Indeed, the Goldmans' rabbi told the Washington Post that Fred has become a "moral force" for justice. "God is working through him right now," says Rabbi Gary E. Johnson.
G od sometimes works in mysterious ways. So do the media. Thus the Goldmans and daughter Kim were back in Washington in April for the annual White House Correspondents' Dinner, a black-tie schmoozathon for journalists, politicians, and Hollywood stars. Vanity Fair writer Christopher Hitchens notes that "it seemed rather creepy" to see Fred Goldman in the Hilton hotel ballroom along with such mainstream trophy guests as Tom Selleck and Ellen DeGeneres. How do you make small talk about bloody gloves and size 12 Bruno Magli shoes?

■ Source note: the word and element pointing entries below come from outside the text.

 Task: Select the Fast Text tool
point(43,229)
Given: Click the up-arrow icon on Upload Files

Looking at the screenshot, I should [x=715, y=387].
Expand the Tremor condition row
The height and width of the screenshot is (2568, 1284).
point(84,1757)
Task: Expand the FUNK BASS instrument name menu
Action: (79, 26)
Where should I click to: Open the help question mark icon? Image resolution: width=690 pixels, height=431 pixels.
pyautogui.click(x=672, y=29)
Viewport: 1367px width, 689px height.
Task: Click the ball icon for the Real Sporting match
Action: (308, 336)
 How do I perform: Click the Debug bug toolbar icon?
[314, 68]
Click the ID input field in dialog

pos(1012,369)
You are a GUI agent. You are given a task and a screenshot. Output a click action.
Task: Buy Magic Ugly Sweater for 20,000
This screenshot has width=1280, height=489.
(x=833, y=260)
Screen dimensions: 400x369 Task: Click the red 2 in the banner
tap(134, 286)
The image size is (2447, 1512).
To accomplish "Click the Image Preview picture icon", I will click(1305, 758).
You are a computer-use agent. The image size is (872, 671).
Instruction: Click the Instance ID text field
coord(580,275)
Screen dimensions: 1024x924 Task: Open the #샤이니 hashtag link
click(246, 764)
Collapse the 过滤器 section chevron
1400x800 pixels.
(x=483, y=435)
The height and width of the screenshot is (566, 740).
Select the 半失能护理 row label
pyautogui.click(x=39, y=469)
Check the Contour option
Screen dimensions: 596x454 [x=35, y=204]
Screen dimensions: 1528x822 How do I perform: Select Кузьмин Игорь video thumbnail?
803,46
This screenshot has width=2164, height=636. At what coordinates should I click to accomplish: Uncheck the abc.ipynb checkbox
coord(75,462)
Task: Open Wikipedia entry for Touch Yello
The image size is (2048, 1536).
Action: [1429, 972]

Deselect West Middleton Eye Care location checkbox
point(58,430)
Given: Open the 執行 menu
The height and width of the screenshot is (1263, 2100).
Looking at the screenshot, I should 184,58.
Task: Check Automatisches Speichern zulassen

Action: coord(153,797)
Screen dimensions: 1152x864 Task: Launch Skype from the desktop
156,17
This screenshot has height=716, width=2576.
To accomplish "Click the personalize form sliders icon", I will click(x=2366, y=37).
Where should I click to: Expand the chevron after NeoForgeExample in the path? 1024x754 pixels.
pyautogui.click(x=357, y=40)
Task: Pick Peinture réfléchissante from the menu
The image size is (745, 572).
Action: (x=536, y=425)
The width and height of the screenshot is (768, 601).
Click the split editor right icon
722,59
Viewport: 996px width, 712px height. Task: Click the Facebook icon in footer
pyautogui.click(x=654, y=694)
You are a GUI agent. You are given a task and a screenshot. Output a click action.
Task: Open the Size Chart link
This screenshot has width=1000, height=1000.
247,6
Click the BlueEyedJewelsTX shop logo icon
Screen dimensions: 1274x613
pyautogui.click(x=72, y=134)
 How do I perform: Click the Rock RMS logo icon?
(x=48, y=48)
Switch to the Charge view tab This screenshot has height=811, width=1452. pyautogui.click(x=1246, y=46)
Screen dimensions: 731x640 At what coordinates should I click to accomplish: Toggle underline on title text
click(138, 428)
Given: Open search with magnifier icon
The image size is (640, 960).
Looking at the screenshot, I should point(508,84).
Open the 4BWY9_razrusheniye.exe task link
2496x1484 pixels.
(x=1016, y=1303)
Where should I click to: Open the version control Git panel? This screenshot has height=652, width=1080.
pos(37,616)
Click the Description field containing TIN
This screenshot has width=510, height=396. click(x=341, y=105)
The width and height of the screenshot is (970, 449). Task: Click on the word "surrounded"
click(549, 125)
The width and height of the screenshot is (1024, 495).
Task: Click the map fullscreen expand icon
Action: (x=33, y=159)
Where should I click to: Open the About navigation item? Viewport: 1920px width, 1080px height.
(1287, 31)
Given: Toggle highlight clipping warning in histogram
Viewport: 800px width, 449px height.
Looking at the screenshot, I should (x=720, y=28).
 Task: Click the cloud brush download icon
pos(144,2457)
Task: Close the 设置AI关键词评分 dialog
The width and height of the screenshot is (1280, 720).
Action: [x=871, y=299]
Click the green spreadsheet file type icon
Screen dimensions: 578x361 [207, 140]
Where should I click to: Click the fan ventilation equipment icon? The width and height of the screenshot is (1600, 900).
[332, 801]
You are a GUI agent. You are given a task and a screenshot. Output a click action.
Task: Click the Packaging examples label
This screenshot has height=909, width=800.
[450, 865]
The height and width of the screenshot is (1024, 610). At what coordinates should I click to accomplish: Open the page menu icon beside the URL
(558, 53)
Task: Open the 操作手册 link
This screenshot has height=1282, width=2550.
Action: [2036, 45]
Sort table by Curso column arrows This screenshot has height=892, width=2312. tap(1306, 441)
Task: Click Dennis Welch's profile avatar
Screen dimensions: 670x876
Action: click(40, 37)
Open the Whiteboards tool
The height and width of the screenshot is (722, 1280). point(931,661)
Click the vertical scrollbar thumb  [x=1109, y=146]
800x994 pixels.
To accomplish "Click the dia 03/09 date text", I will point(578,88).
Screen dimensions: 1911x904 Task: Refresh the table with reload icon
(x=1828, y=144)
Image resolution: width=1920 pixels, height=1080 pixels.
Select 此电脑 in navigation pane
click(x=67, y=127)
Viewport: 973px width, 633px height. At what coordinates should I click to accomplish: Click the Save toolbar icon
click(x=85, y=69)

The Goldmans were invited by People magazine, whose editors graciously passed along to White House aides the family's desire to meet President Clinton. During dinner, however, Fred decided to take matters into his own hands, and marched up to the head table.
The Secret Service intercepted him, but a backstage meeting was arranged. The Goldmans later complained about getting only five minutes alone with the Clintons.
The Goldmans didn't have tickets to Vanity Fair's heavily guarded post-dinner VIP party, but they gate-crashed without a problem. "They assumed they'd get in based on this macabre celebrity," says a journalist who was there. "And they were right."
Considering all the misery the Goldmans have been through, one can't begrudge them a night on the town and a little stargazing. What is cause for some concern, though, is the peculiar public pedestal upon which they've been placed, especially since Fred now is venturing into the arena of criminal-justice reform. Goldman's voice is part of a rising chorus of high-profile victims' rights advocates. The assemblage includes Marc Klaas, whose daughter Polly was kidnapped and murdered; John Walsh, of America's Most Wanted fame, the father of another kidnap victim; and New York Rep. Carolyn McCarthy, who launched a political career after her husband was killed by a crazed gunman on a Long Island commuter train. Those voices deserve to be heard, but the risk is that the national crime debate will be shrouded in the emotional fog they produce.
If there is life after death, Fred Goldman will probably chase O.J. Simpson through the tunnels of time. Perhaps rightfully so. "Forgiving the person who murdered my son is not something I'm able to do," he said shortly before the civil trial commenced. "I think there's something between vengeance and forgiveness."
There is. It's called peace of mind. I hope Fred Goldman finds it. But he's looking in the wrong places.